KUG: Sometimes I feel my life is driven in the pursuit of the Umami of fashion. Almost like a holy quest. So, what is Umami? Umami is the fifth taste or the sixth sense after salt, sweet, sour, and bitter. Studies confirmed just a few years ago that our mouths contain receptors for this savoury fifth taste. It has been variously translated from Japanese as yummy deliciousness or savoury taste. And, it is found in slow-cooked broths and soups, cheeses, mushrooms, and, apparently even asparagus and cured meats. It is the unknowable essence that exists beyond all the known and accepted metrics; it exists in the wondrous combination that creates a sum greater than the parts. For the artist chef, the amalgam of the ingredients with differing flavours and textures creates an indefinable otherness that is uniquely separate and distinctive from its original qualities. This is Umami. As a designer, the process is absolutely identical and each cut, each stitch, each line, each garment, each collection is imbued with the couturier’s Umami – that sixth sense or the fifth taste that makes an outfit move from everyday to the extraordinary. It is akin to the process of cooking. For example, at Gaggan that has been arguably one of the best restaurants in Asia, chef Gaggan’s (Anand) simple ingredients combine to create surprising flavours that trigger deliciousness and happy memories.
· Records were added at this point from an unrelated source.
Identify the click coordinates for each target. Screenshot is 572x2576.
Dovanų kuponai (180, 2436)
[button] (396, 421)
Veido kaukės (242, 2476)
Or when sometimes I’m awestruck by how simplicity can transform a woman: you take regular soft ivory georgette fabric, embellish it with subtle details and cut it so it drapes sensuously across her body and voila! She emerges magical. The amazing taste/ sense that evolves as the end result of the creative process, in this case marrying my fine handcrafted zardozi and aari embroideries to embellish our pleated fabrics that are created by international cutting-edge machines, keeps our talented Bengali hand-embroidery karigars relevant in the modern world of today. It is an indefinable amalgam that is richer than the components could ever be. That is what we designers do: take an ingredient, guild it with our sensibility, our design and make it extraordinary. That’s the goal. That’s the energy that wakes me up in the morning, powers my day and drives my dreams.

FL: What does sustainability mean to you?
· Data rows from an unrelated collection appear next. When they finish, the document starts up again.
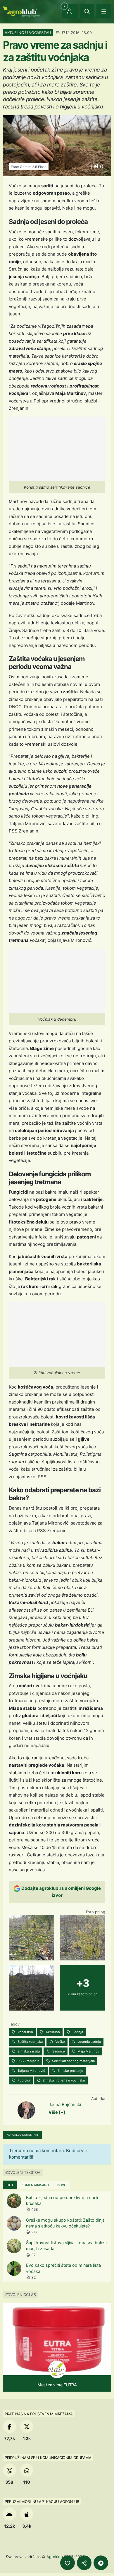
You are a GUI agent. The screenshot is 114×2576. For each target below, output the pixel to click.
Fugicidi (23, 2080)
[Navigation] (103, 11)
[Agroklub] (21, 11)
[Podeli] (84, 2562)
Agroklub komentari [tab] (22, 2134)
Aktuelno (52, 2032)
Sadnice (58, 2051)
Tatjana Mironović (31, 2071)
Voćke (59, 2042)
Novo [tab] (61, 2185)
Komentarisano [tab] (35, 2185)
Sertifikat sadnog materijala (73, 2061)
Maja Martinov (88, 2051)
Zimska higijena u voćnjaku (63, 2080)
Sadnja (77, 2032)
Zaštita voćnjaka (30, 2042)
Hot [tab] (10, 2185)
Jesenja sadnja (89, 2042)
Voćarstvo (25, 2032)
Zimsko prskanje (70, 2071)
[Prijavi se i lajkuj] (67, 2562)
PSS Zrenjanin (28, 2061)
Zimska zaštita (28, 2051)
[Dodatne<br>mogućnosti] (101, 2562)
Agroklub (54, 2556)
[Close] (87, 11)
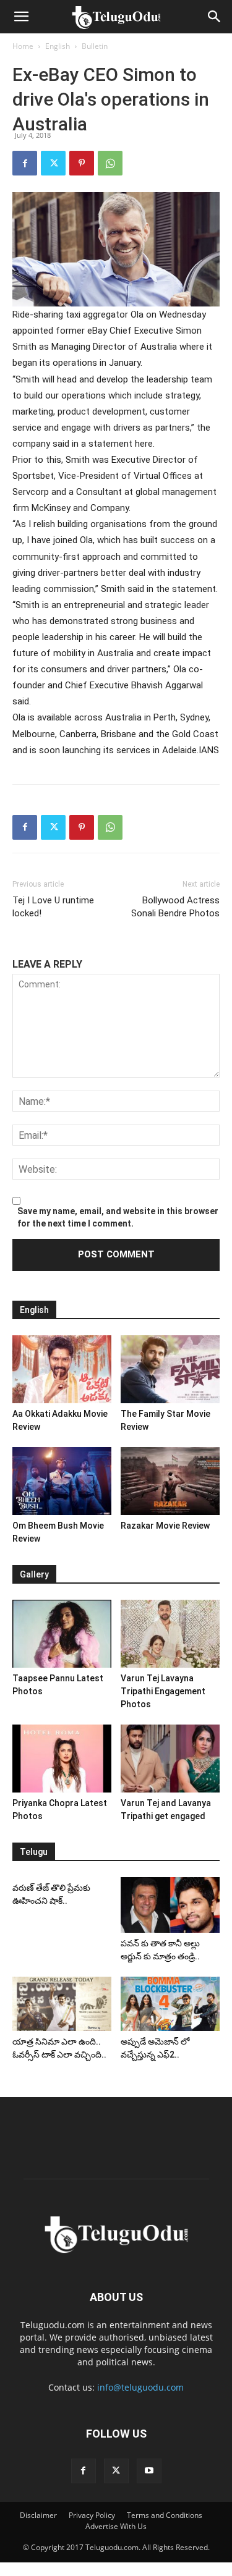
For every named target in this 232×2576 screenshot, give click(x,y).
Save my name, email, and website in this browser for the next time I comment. (117, 1217)
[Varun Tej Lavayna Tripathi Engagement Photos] (170, 1634)
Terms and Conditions (164, 2515)
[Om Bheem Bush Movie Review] (61, 1481)
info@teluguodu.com (140, 2387)
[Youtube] (149, 2471)
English (57, 46)
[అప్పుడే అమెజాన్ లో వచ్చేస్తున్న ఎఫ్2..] (170, 2004)
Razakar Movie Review (165, 1526)
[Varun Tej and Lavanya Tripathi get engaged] (170, 1759)
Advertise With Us (116, 2526)
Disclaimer (38, 2515)
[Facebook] (24, 163)
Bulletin (95, 46)
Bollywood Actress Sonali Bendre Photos (175, 907)
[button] (21, 16)
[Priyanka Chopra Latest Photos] (61, 1759)
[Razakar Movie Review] (170, 1481)
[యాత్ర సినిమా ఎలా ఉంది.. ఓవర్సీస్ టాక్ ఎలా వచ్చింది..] (61, 2004)
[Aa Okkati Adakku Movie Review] (61, 1369)
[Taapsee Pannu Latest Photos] (61, 1634)
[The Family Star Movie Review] (170, 1369)
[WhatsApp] (110, 163)
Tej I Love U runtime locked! (53, 907)
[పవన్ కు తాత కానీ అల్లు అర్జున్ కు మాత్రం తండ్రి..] (170, 1904)
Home (22, 46)
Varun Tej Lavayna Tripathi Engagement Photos (163, 1691)
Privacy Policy (92, 2515)
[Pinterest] (81, 163)
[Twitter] (53, 163)
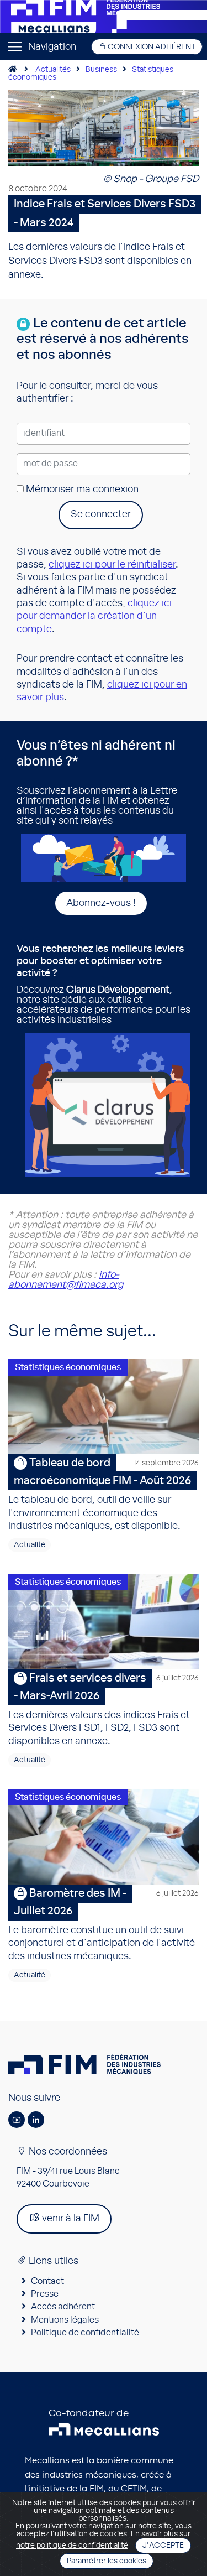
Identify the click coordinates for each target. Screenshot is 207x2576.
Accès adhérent (63, 2306)
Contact (47, 2281)
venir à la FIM (69, 2219)
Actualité (29, 1545)
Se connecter (101, 514)
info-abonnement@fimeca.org (65, 1280)
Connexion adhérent (150, 47)
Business (101, 70)
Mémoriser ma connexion (81, 490)
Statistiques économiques (68, 1367)
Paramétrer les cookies (106, 2561)
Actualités (53, 70)
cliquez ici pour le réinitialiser (112, 565)
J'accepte (163, 2545)
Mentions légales (65, 2319)
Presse (45, 2293)
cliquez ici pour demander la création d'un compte (94, 616)
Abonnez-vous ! (101, 903)
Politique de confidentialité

KUG: We have from the outset optimised resources by reusing fabric wastage as patchwork, buttons to create 3D embroideries, installation art etc. Minimising wastage started with my first garment. It was called ‘Katran ka Almari’ and had colour-coded leftover fabric pieces to be reused. The journey still continues. The fine hand embroideries on brilliant modern fabrics make us appreciate the magic of this connection. Handicrafts must walk with technology to survive well in the 21st century and beyond.

FL: What’s next?

KUG: I often feel creating a collection is almost like making a movie. The effort, attention to detail and the team work is endless. I don’t know of any director who can produce four good movies a year. Similarly, it’s not possible to produce four amazing collections by the same designer in a year. In addition, we have the festive lines and sub collections. Which is why when people say fashion is not as creative as it used to be, one doesn’t see enough change, it’s because we just don’t have enough time today. Before we finish one collection we’ve started on the second. There’s just no time to reflect on what we’ve created, to absorb and to have another perspective. I find so many of my colleagues experiencing exhaustion and stress issues, from backaches to headaches because of this endless process. There seems to be extreme fatigue, and I believe this isn’t just limited to the designers, it is true for the fashion press who have to travel season after season with not enough time to write reviews, and the stores, buyers, and merchandisers who are continuously on the go without a break. I’m in this business because I love and enjoy fashion. I really wouldn’t want to do anything else. And I believe most of us in fashion feel similarly. I just often wish I could have a little more time to enjoy it, to savour the amazing work we create. I don’t know how or when but there needs to be some change. I’m hopeful one day the industry will work together to make it happen.